Meta Information
An important component of genetic variation data is the meta information that accompanies variants. PLINK/SEQ adopts a represention of meta information similar to that of VCF files, explained here. PLINK/SEQ supports three classes of meta information for variant and genotype data:
- Static attributes are population-wide properties of a variant. If a variant is included in multiple VCF files, static attributes should be consistent across all files. For example, whether or not a variant is included in dbSNP is static.
- Sample-specific attributes only apply to a particular variant in a particular sample. For example, the number of distinct observed alternate alleles for a variant can vary across VCF files if multiple alternate alleles are observed in one sample, but only a single alternate allele in another sample.
- Genotype meta-information applies to a single genotype in a single study. An example is the read depth of a particular variant call.
Meta-information type
Meta information can also have any of the following variable types: Integer, Float, String, Bool and Flag. In additon, for the first four types, meta-information can a single value, or a vector of values (of either fixed or variable length). This broadly follows the VCF specification for tags.
In addition, the type of a tag can be explicitly declared by use of the declare command. This can be useful if an important VCF did not explicitly define the types of its constituent tags.
Sources of meta-information
A project's meta-information can come from three main sources:
- Directly from a VCF (in the INFO or FORMAT fields, for example), imported into a variant database (VARDB)

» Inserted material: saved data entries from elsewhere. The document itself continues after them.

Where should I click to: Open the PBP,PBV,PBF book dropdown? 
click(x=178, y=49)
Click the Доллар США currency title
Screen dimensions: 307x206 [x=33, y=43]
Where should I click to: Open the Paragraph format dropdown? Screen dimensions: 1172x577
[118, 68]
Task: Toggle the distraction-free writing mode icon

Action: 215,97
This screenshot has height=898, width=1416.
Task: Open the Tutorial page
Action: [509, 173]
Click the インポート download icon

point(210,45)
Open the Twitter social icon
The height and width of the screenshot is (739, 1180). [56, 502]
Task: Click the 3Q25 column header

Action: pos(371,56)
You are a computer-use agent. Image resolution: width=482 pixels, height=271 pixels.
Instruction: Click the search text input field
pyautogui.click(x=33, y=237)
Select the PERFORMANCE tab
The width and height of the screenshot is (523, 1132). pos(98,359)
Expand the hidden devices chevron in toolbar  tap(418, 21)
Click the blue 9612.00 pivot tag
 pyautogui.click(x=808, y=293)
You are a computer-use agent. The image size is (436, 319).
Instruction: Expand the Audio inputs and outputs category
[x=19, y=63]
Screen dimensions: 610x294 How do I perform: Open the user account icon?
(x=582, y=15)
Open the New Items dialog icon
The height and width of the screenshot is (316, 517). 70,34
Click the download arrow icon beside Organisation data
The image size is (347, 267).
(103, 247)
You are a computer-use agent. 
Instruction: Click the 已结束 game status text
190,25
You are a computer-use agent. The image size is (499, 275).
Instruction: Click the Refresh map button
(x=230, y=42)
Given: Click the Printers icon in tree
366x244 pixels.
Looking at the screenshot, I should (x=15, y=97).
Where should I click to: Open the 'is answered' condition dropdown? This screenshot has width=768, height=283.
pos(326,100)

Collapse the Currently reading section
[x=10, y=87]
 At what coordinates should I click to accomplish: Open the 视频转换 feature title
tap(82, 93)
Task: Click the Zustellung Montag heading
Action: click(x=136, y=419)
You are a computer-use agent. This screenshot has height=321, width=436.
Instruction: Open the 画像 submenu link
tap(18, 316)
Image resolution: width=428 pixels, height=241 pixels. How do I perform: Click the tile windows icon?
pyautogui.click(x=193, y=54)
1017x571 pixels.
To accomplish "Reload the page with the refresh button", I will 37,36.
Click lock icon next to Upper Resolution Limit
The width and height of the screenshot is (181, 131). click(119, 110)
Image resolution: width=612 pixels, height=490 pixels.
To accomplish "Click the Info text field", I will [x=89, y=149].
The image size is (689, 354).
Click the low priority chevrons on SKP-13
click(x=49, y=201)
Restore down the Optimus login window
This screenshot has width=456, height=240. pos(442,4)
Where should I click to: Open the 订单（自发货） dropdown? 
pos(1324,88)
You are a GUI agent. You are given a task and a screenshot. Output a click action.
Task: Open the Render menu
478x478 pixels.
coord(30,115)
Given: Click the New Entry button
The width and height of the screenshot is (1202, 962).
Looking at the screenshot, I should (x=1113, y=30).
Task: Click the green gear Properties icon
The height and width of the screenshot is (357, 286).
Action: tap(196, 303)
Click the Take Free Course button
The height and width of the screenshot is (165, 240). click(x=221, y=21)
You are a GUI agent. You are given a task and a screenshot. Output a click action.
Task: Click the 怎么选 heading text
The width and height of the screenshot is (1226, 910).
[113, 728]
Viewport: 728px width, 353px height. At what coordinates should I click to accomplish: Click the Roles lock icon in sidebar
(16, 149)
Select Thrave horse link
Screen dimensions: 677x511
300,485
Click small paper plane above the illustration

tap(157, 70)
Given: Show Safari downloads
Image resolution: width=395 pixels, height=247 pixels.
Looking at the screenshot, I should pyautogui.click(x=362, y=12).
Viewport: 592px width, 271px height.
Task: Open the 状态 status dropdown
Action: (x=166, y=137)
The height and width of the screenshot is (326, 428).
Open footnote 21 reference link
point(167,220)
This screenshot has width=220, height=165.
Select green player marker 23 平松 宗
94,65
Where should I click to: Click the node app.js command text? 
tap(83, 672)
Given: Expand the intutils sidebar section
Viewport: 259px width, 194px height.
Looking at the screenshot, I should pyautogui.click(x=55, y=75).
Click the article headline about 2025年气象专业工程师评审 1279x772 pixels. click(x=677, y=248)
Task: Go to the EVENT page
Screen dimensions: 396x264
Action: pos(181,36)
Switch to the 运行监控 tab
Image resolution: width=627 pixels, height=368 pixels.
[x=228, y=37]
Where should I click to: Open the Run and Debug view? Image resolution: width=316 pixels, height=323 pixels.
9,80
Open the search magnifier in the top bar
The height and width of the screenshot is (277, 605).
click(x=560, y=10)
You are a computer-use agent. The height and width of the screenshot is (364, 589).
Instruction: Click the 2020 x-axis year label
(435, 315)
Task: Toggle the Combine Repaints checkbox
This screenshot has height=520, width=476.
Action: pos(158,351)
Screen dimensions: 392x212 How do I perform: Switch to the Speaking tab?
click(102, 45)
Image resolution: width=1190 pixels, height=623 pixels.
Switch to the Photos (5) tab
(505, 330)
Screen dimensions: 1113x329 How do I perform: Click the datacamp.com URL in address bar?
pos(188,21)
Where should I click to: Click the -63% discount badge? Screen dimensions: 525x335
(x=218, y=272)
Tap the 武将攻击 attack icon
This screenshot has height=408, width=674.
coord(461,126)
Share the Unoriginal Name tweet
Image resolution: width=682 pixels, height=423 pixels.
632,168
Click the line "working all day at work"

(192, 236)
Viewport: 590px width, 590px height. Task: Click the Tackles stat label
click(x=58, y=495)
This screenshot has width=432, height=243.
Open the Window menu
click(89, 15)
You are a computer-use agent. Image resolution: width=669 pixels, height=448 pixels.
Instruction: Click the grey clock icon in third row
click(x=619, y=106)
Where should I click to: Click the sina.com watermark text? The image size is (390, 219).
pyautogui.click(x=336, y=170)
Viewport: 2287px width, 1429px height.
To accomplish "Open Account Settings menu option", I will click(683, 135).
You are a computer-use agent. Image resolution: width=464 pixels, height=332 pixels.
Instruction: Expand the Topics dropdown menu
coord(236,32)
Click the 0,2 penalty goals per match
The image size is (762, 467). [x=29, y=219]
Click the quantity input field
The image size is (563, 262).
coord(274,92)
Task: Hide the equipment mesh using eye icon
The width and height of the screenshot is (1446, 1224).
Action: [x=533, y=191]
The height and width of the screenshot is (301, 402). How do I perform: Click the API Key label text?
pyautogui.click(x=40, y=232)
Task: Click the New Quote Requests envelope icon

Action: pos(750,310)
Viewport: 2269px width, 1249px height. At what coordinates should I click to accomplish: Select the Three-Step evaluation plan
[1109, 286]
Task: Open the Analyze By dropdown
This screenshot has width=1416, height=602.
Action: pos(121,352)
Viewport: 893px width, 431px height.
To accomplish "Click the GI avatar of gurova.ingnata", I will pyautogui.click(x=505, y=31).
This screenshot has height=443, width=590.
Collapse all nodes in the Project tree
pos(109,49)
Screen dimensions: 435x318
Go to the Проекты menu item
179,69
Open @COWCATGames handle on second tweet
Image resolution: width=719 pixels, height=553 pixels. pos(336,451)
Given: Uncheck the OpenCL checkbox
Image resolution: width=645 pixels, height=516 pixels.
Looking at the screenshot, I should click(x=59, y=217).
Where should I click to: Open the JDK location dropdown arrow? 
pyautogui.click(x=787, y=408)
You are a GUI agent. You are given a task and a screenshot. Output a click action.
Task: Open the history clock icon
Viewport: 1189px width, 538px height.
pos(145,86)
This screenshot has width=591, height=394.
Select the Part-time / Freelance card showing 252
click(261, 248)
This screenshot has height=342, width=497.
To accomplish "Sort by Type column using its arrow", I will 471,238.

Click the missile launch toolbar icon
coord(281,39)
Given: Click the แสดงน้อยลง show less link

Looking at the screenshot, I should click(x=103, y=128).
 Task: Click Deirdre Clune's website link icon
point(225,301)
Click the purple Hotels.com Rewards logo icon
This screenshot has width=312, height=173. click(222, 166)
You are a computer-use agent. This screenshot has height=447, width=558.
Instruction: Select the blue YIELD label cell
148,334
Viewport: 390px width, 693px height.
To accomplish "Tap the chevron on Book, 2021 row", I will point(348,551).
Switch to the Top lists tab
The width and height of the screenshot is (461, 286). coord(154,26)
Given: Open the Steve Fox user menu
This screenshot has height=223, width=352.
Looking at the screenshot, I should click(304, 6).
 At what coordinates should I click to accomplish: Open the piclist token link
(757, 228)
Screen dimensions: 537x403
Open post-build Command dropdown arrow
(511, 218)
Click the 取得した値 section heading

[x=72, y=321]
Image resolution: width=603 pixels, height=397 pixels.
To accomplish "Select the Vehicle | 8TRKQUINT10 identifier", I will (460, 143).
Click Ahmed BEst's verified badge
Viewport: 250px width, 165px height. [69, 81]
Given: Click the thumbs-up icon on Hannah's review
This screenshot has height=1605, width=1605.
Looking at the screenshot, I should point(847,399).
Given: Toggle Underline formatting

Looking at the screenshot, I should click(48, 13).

- Subsequently attached to the VARDB for existing variants by use of the attach-meta command
- Attached on-the-fly for a specific command (without being permanently loaded into the VARDB) by use of the meta.file mask option
The METAMETA file
The INFO fields of a VCF file do not specify whether a field is static or sample-specific. In PLINK/SEQ, this can be specified in the METAMETA file, as in the following example:
VM STATIC
Each line of a METAMETA file contains two tab-separated values. The first is the name of a meta field; the second is its class. The default scope - if a meta field is omitted from the METAMETA file, or if no METAMETA file is given, is sample-specific.